Esercizi:
[A] Nel brano scelto, sostituisci "inverno" con "autunno" e riporta il tratto da "di un ingegno, di" fino a "meritiamo veramente?" compreso.
[B] Per favore, trasforma in un CSV a due colonne, testo e risultato, le voci che vanno dalla riga con "You are a computer-use agent. The width" fino alla riga con "pyautogui.click(x=103, y=234)" compresa. Metti una riga per ciascuna voce, con ogni campo tra virgolette e gli a capo sostituiti da spazi.

Brano scelto:
LAPIDUM
ASSESSORES
appunti di viaggio di Pio Salvatore Basso addì Mercoledì 4 Febbraio, A.D.
2004
Il
freddo marmo, se opportunamente "trattato" (Michelangelo, Leonardo,
Canova, e chi più ne ha, più ne metta) può trasmettere il "calore"
di un ingegno, di uno studio, di un lavoro, di una emozione. Un
"freddo" marmo, invece, ha forse "scaldato" un altrettanto freddo
inverno militellese.
Governo
locale, amici, asimpatizzanti, sono stati recentemente rinvigoriti dalle giuste
ed ovvie contrapposizioni sorte con il "freddo" marmoreo suggello per
l'ingresso della Civitas nel novero dei "siti" (o forse...
"loculi", stante il "marmo") protetti dall'Unesco. Ma lo
meritiamo veramente?
Siamo
"in" o "nel"... Siamo con Catania, o con Noto? Qualcuno, a
questo punto, potrebbe trovare anche lo spunto, forse, per un futuro "Vallo
di Caltagirone"!
Era
il lontano 1956 (54?) e nella Arcipresbiteriale Matrice Chiesa
dei Patroni della Città (S. Nicolò-SS. Salvatore), veniva perpetrato uno
dei più nefasti crimini avvenuti a Militello negli ultimi cinquant'anni,
perlomeno dal punto di vista dei parrocchiani della… vittima, cioè la Chiesa
di Santa Maria della Stella, Principale Patrona. Per i
particolari invitiamo i lettori a documentarsi consultando i manuali di storia
locale.
Anno
2004: i corsi e i ricorsi storici hanno imbandito sulla regale tavola del nostro
Comune una nuova querelle degna della solida tradizione militellese. Dopo le
ubriacature susseguenti al ridondante conferimento di Patrimonio
dell'Umanità, poteva esimersi, la nostra Amministrazione Municipale,
dall'esporre, sull'esempio degli altri sette nobili Comuni, parimenti insigniti
dell'alloro dell'UNESCO, una bella lapide commemorativa a futura memoria?

Righe di dati:
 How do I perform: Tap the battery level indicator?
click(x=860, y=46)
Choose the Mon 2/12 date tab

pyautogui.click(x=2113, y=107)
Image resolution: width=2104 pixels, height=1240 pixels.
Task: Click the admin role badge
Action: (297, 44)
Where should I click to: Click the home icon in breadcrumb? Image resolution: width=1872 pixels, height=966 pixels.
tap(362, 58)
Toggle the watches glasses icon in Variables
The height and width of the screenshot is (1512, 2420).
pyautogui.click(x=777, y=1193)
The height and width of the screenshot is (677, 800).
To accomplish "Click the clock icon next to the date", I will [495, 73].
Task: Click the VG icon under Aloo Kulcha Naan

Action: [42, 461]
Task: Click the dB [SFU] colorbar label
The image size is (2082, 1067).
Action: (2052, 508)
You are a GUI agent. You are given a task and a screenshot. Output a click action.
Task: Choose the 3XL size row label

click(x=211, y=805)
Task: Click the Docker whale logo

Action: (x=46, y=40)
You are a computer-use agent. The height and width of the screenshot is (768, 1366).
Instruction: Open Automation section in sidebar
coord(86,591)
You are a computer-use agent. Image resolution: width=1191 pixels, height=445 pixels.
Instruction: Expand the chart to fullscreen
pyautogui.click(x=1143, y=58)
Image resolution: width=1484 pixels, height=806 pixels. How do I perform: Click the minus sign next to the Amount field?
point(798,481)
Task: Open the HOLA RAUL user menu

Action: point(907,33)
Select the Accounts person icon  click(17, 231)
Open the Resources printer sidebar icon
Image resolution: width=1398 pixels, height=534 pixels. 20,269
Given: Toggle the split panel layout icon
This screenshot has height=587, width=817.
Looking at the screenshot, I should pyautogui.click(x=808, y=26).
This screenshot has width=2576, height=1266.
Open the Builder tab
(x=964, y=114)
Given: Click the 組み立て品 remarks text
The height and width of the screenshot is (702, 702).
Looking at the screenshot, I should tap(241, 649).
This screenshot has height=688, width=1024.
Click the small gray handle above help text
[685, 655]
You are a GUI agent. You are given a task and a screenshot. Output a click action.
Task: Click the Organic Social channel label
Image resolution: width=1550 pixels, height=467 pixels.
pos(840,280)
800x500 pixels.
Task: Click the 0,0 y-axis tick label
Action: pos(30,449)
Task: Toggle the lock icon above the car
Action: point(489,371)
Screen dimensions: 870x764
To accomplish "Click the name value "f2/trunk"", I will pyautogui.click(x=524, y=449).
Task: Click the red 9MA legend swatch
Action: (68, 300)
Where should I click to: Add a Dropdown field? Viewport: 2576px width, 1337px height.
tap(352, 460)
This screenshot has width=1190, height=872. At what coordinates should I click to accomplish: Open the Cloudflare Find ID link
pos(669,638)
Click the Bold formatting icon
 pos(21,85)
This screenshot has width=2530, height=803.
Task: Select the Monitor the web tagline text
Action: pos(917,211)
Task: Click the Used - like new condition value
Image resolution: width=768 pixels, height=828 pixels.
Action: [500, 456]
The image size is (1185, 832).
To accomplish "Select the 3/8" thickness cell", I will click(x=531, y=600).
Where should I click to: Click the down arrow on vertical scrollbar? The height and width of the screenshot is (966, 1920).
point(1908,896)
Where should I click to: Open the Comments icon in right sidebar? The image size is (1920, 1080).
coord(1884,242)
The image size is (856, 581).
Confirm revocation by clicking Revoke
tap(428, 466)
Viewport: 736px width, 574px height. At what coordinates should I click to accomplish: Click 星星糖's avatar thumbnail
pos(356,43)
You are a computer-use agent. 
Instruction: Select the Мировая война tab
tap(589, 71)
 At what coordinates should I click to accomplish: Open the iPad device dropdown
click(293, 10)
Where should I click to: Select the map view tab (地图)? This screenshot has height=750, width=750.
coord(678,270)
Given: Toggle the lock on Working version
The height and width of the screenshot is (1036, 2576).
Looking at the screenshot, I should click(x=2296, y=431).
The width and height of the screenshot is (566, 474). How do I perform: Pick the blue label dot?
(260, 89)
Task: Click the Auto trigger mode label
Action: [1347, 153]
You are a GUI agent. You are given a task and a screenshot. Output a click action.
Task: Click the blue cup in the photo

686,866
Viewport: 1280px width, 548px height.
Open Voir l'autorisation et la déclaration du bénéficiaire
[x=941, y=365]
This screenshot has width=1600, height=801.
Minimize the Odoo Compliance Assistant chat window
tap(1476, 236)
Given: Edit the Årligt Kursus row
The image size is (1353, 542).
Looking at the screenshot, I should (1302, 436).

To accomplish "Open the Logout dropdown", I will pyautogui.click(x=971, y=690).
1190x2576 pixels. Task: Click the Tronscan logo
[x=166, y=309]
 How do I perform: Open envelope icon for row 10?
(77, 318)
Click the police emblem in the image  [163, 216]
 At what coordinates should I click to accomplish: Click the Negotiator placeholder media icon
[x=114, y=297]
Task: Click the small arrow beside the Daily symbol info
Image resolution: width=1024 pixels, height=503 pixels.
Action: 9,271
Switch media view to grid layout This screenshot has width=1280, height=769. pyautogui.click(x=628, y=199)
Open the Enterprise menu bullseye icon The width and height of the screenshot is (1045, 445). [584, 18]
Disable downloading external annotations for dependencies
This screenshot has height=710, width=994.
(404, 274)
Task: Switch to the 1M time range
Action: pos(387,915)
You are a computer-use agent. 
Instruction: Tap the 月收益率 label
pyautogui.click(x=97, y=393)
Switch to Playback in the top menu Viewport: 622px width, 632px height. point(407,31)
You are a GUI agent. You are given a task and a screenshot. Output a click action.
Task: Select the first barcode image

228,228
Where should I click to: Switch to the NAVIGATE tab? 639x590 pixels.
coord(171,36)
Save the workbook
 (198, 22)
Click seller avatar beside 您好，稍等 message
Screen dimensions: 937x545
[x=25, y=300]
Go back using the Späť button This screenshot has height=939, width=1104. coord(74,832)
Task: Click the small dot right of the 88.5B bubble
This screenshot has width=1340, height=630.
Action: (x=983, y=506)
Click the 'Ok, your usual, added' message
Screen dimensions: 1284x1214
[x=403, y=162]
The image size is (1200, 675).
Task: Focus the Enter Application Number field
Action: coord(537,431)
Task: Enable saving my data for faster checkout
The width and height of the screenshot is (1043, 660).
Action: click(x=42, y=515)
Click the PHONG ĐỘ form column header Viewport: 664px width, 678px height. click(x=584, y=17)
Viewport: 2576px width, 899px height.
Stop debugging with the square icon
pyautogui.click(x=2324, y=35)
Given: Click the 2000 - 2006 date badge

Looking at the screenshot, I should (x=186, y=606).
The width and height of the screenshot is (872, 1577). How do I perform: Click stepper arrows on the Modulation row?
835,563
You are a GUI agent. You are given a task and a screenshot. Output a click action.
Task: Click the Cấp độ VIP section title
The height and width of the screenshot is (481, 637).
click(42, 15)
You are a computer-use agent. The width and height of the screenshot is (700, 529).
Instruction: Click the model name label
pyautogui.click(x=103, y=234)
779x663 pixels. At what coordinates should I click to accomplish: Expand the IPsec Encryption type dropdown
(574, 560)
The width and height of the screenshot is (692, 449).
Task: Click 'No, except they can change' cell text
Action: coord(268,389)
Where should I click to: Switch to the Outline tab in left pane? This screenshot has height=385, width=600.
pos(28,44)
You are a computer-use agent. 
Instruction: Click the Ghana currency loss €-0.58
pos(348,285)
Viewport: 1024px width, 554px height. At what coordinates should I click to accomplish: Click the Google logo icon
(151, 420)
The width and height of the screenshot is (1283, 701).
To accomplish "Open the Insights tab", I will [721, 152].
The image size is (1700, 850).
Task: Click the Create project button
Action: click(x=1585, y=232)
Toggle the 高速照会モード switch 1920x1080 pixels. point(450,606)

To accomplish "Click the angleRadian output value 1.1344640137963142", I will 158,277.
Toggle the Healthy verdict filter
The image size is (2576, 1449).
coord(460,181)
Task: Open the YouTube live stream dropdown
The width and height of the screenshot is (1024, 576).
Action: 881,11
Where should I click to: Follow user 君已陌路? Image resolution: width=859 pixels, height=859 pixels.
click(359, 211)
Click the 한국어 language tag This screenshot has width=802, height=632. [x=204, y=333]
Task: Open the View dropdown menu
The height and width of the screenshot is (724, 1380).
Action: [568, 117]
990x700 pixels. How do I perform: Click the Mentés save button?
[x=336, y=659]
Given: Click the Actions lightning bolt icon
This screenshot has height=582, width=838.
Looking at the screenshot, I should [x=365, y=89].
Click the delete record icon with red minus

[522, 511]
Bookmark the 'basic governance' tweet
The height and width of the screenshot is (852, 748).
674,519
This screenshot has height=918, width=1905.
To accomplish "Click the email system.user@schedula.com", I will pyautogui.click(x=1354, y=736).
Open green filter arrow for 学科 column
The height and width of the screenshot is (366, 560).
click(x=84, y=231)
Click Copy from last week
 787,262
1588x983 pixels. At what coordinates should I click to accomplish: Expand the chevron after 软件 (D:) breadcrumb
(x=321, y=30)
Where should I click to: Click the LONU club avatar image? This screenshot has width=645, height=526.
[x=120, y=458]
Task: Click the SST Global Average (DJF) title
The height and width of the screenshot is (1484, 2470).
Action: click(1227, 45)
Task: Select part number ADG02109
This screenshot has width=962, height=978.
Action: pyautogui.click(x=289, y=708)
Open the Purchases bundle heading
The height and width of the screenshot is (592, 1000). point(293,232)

Esercizi svolti:
[A]
di un ingegno, di uno studio, di un lavoro, di una emozione. Un
"freddo" marmo, invece, ha forse "scaldato" un altrettanto freddo
autunno militellese.
Governo
locale, amici, asimpatizzanti, sono stati recentemente rinvigoriti dalle giuste
ed ovvie contrapposizioni sorte con il "freddo" marmoreo suggello per
l'ingresso della Civitas nel novero dei "siti" (o forse...
"loculi", stante il "marmo") protetti dall'Unesco. Ma lo
meritiamo veramente?

[B]
testo,risultato
"You are a computer-use agent. The width and height of the screenshot is (700, 529). Instruction: Click the model name label","pyautogui.click(x=103, y=234)"